The idea of pickle differs throughout India. Loncha in Marathi, Urukai in Tamil, Athanu in Gujarati, Uppillittuthu in Malayalam, Pachadi in Telugu, among so many more renditions, pickle remains a household staple and favourite everywhere. The idea (or taste) of pickles, as such, is rather different in the West or even other parts of the world –– while the process may remain similar, Indian pickles are loaded with spices and hence, numerous layers of flavour. Its homely feeling is undeniable, but we often wonder –– how did it even come to be?

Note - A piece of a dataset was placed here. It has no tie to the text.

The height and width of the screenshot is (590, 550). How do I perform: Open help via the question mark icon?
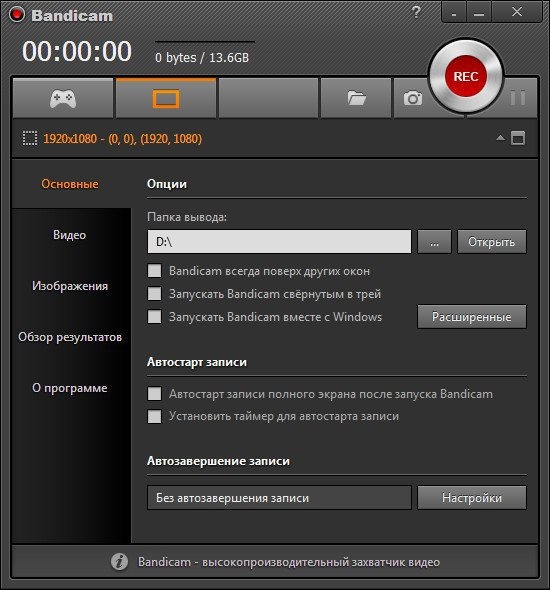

One of the earliest traces of pickling, according to the Pickle History Timeline (yes, such a thing exists) by the New York Food Museum dates back to 2030 BC when native Indian cucumbers were pickled in the Tigris Valley in Wayanad. It is believed that the word ‘pickle’ itself comes from the Dutch word pekel, meaning saline or brine. The word achar, however, that is widely used in India is believed to have Persian roots as it refers to ‘powdered or salted meats, pickles, or fruits, preserved in salt, vinegar, honey, or syrup’. On the other hand, Portuguese physician Garcia da Orta used achar in the book Hobson-Jobson: The Definitive Glossary of British India to indicate a cashew preserve with salt. A theory states that the Roman emperor Julius Caesar enjoyed pickles and also asked his men to eat some before battle for spiritual strength.
It is also believed that Ibn Battuta, a traveller and writer who documented Muhammad Bin Tughlaq’s life also mentioned pickles as follows.

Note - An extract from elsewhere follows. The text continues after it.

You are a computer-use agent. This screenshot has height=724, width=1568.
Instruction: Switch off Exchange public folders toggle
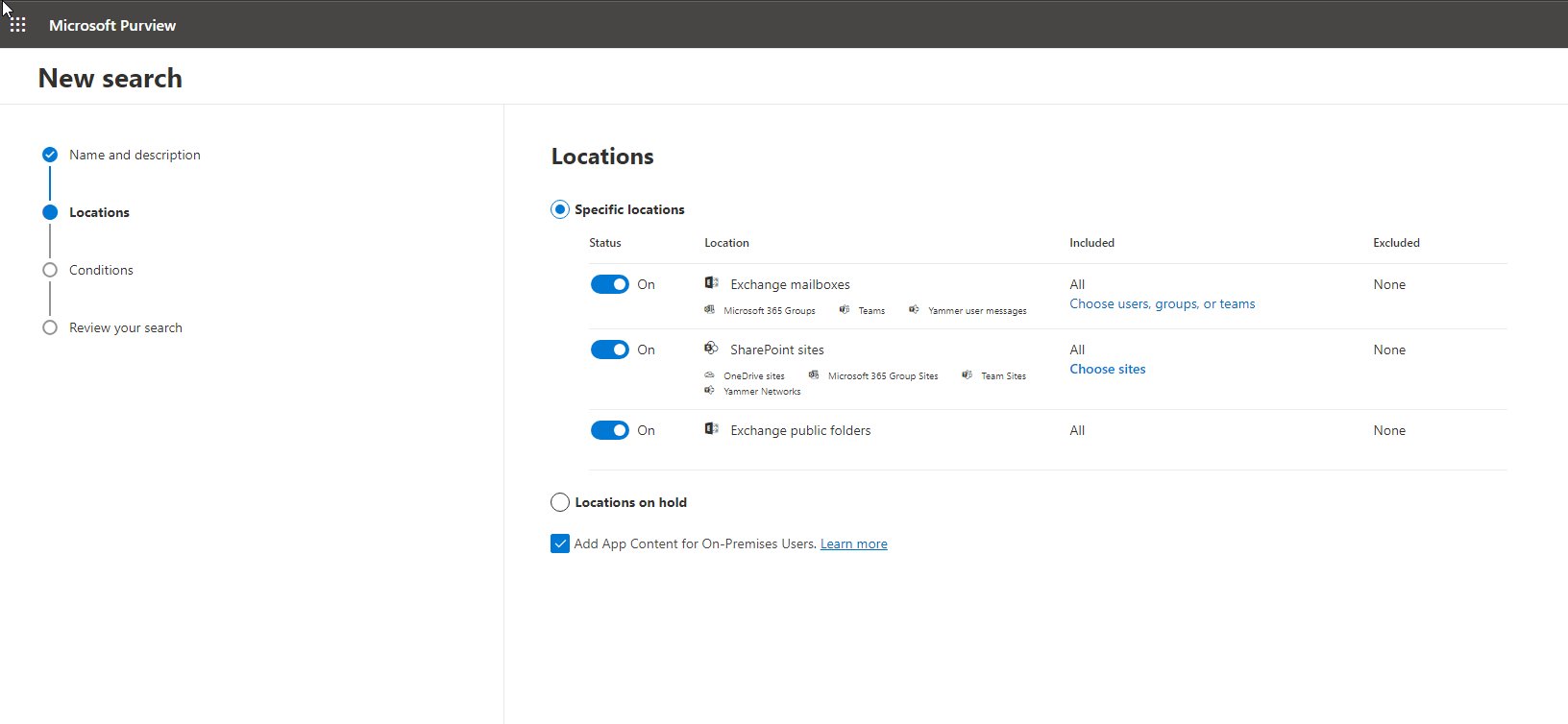[x=610, y=430]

“The fruit (mango) is about the size of a large damask prune, which when green and not quite ripe, of those which happen to fall, they salt as thus preserve them just as lemon is preserved with us. In the same manner, they preserve ginger when it is green, as also pods of pepper and this they eat with their meals.”
The Kannada text Lingapurana of Gurulinga Desika from 1594 CE mentions over 50 types of Indian pickles. We also find mention of pickles in the 17th Century in Śivatattvaratnākara, an encyclopedia of the Keladi King, Basavaraja.

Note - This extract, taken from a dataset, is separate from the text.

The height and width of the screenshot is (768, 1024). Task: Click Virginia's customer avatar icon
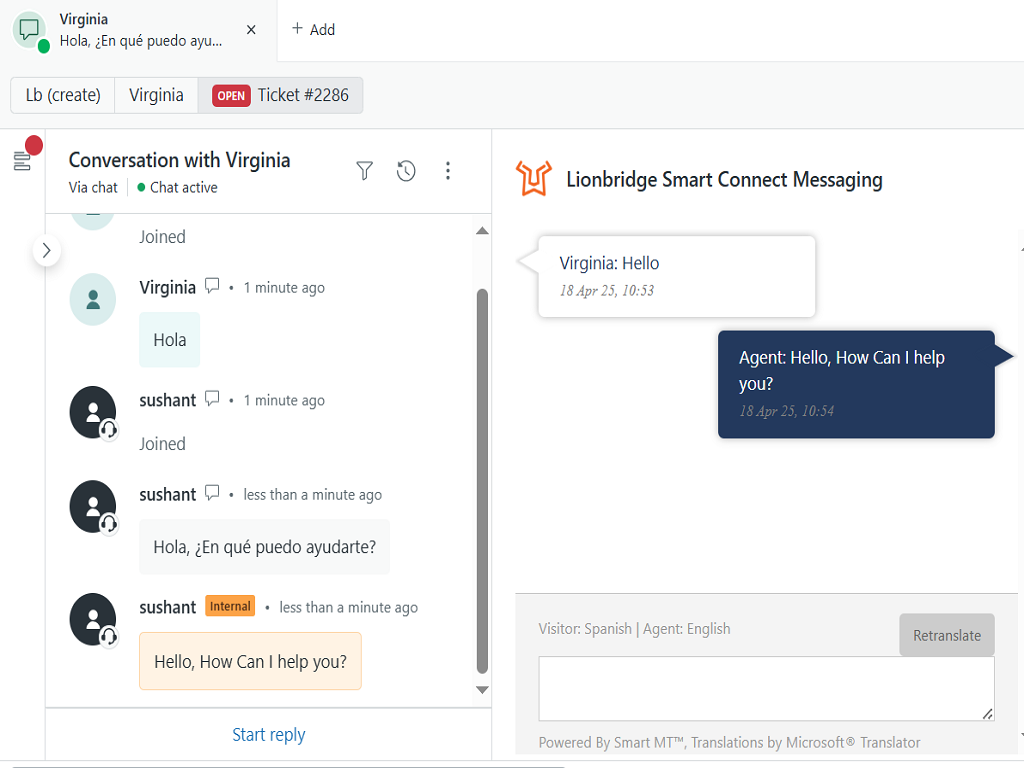(93, 300)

The mango pickle supremacy in India is undeniable. It takes up a square inch in most Indian meals and if missing, the meal feels almost unfulfilling. Lesser of the favourites, yet still widely popular are pickles of green and red chilli, gooseberry (amla), tomato, and other vegetables or fruits, often mixed together. Pickles of meat are also popular in some parts of India –– in the north east where pork is widely eaten, pork pickle is a delicacy. In the south, fish, chicken, mutton, and even prawn pickles are prepared.
Each region globally lends so much of itself to what we eat. In their purest and raw forms, these ingredients are passed on to the hands of the people to be dealt with. It is amusing just how this process, over the passage of time, becomes identity-defining and the beginnings of culinary movements. Indian pickles are thus no less than part of our identities –– it is essentially what a part of our daily lives are made of, and a mould for our palate. Food is a large, if not the largest part, of Indians’ lives and the quintessential accompaniment, pickles, shall never be overlooked.